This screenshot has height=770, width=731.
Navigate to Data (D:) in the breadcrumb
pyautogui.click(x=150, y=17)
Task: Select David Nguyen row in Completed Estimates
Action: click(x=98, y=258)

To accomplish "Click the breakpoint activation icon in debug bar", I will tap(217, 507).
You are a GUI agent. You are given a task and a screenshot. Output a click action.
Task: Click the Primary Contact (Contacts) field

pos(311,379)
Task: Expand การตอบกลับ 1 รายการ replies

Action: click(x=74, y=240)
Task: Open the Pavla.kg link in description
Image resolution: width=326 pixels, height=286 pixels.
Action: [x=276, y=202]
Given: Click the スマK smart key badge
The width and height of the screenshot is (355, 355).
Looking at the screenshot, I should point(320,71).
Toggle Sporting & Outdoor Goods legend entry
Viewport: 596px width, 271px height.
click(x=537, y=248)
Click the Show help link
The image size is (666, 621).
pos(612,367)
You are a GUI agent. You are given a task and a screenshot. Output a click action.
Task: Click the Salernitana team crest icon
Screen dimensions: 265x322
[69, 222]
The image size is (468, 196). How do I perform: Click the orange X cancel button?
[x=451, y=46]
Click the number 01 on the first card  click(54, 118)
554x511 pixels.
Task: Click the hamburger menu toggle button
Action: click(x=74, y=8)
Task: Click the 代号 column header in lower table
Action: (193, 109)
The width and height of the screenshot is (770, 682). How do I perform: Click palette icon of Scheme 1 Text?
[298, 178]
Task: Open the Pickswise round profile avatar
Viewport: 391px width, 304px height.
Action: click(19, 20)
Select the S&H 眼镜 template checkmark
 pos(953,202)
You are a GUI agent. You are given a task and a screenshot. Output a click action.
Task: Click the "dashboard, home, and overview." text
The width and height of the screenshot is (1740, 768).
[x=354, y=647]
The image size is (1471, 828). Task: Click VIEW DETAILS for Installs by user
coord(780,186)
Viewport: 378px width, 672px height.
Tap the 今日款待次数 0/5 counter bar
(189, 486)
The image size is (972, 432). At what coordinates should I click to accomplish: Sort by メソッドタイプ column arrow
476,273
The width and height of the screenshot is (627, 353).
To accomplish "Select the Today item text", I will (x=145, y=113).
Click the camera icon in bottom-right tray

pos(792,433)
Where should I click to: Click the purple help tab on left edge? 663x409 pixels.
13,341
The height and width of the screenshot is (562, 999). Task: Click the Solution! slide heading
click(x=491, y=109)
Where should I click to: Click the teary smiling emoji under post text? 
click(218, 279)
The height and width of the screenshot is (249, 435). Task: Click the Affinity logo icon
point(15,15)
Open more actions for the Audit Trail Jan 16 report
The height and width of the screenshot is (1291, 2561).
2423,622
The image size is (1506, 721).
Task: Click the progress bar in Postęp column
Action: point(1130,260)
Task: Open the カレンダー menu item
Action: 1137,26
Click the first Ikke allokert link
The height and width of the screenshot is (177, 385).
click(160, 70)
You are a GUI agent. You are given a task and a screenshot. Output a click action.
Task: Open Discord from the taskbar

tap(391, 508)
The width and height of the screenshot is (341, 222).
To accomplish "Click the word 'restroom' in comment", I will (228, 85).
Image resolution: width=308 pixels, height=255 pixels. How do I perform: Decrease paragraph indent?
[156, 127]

---+---

(Exercise details) Render these lines as a Markdown table with two columns, Number and Record line, giving each line its own row and leaving out the blank lines.

(Solution for this task)
| Number | Record line |
|---|---|
| 1 | This screenshot has height=770, width=731. |
| 2 | Navigate to Data (D:) in the breadcrumb |
| 3 | pyautogui.click(x=150, y=17) |
| 4 | Task: Select David Nguyen row in Completed Estimates |
| 5 | Action: click(x=98, y=258) |
| 6 | To accomplish "Click the breakpoint activation icon in debug bar", I will tap(217, 507). |
| 7 | You are a GUI agent. You are given a task and a screenshot. Output a click action. |
| 8 | Task: Click the Primary Contact (Contacts) field |
| 9 | pos(311,379) |
| 10 | Task: Expand การตอบกลับ 1 รายการ replies |
| 11 | Action: click(x=74, y=240) |
| 12 | Task: Open the Pavla.kg link in description |
| 13 | Image resolution: width=326 pixels, height=286 pixels. |
| 14 | Action: [x=276, y=202] |
| 15 | Given: Click the スマK smart key badge |
| 16 | The width and height of the screenshot is (355, 355). |
| 17 | Looking at the screenshot, I should point(320,71). |
| 18 | Toggle Sporting & Outdoor Goods legend entry |
| 19 | Viewport: 596px width, 271px height. |
| 20 | click(x=537, y=248) |
| 21 | Click the Show help link |
| 22 | The image size is (666, 621). |
| 23 | pos(612,367) |
| 24 | You are a GUI agent. You are given a task and a screenshot. Output a click action. |
| 25 | Task: Click the Salernitana team crest icon |
| 26 | Screen dimensions: 265x322 |
| 27 | [69, 222] |
| 28 | The image size is (468, 196). How do I perform: Click the orange X cancel button? |
| 29 | [x=451, y=46] |
| 30 | Click the number 01 on the first card  click(54, 118) |
| 31 | 554x511 pixels. |
| 32 | Task: Click the hamburger menu toggle button |
| 33 | Action: click(x=74, y=8) |
| 34 | Task: Click the 代号 column header in lower table |
| 35 | Action: (193, 109) |
| 36 | The width and height of the screenshot is (770, 682). How do I perform: Click palette icon of Scheme 1 Text? |
| 37 | [298, 178] |
| 38 | Task: Open the Pickswise round profile avatar |
| 39 | Viewport: 391px width, 304px height. |
| 40 | Action: click(19, 20) |
| 41 | Select the S&H 眼镜 template checkmark |
| 42 |  pos(953,202) |
| 43 | You are a GUI agent. You are given a task and a screenshot. Output a click action. |
| 44 | Task: Click the "dashboard, home, and overview." text |
| 45 | The width and height of the screenshot is (1740, 768). |
| 46 | [x=354, y=647] |
| 47 | The image size is (1471, 828). Task: Click VIEW DETAILS for Installs by user |
| 48 | coord(780,186) |
| 49 | Viewport: 378px width, 672px height. |
| 50 | Tap the 今日款待次数 0/5 counter bar |
| 51 | (189, 486) |
| 52 | The image size is (972, 432). At what coordinates should I click to accomplish: Sort by メソッドタイプ column arrow |
| 53 | 476,273 |
| 54 | The width and height of the screenshot is (627, 353). |
| 55 | To accomplish "Select the Today item text", I will (x=145, y=113). |
| 56 | Click the camera icon in bottom-right tray |
| 57 | pos(792,433) |
| 58 | Where should I click to: Click the purple help tab on left edge? 663x409 pixels. |
| 59 | 13,341 |
| 60 | The height and width of the screenshot is (562, 999). Task: Click the Solution! slide heading |
| 61 | click(x=491, y=109) |
| 62 | Where should I click to: Click the teary smiling emoji under post text?  |
| 63 | click(218, 279) |
| 64 | The height and width of the screenshot is (249, 435). Task: Click the Affinity logo icon |
| 65 | point(15,15) |
| 66 | Open more actions for the Audit Trail Jan 16 report |
| 67 | The height and width of the screenshot is (1291, 2561). |
| 68 | 2423,622 |
| 69 | The image size is (1506, 721). |
| 70 | Task: Click the progress bar in Postęp column |
| 71 | Action: point(1130,260) |
| 72 | Task: Open the カレンダー menu item |
| 73 | Action: 1137,26 |
| 74 | Click the first Ikke allokert link |
| 75 | The height and width of the screenshot is (177, 385). |
| 76 | click(160, 70) |
| 77 | You are a GUI agent. You are given a task and a screenshot. Output a click action. |
| 78 | Task: Open Discord from the taskbar |
| 79 | tap(391, 508) |
| 80 | The width and height of the screenshot is (341, 222). |
| 81 | To accomplish "Click the word 'restroom' in comment", I will (228, 85). |
| 82 | Image resolution: width=308 pixels, height=255 pixels. How do I perform: Decrease paragraph indent? |
| 83 | [156, 127] |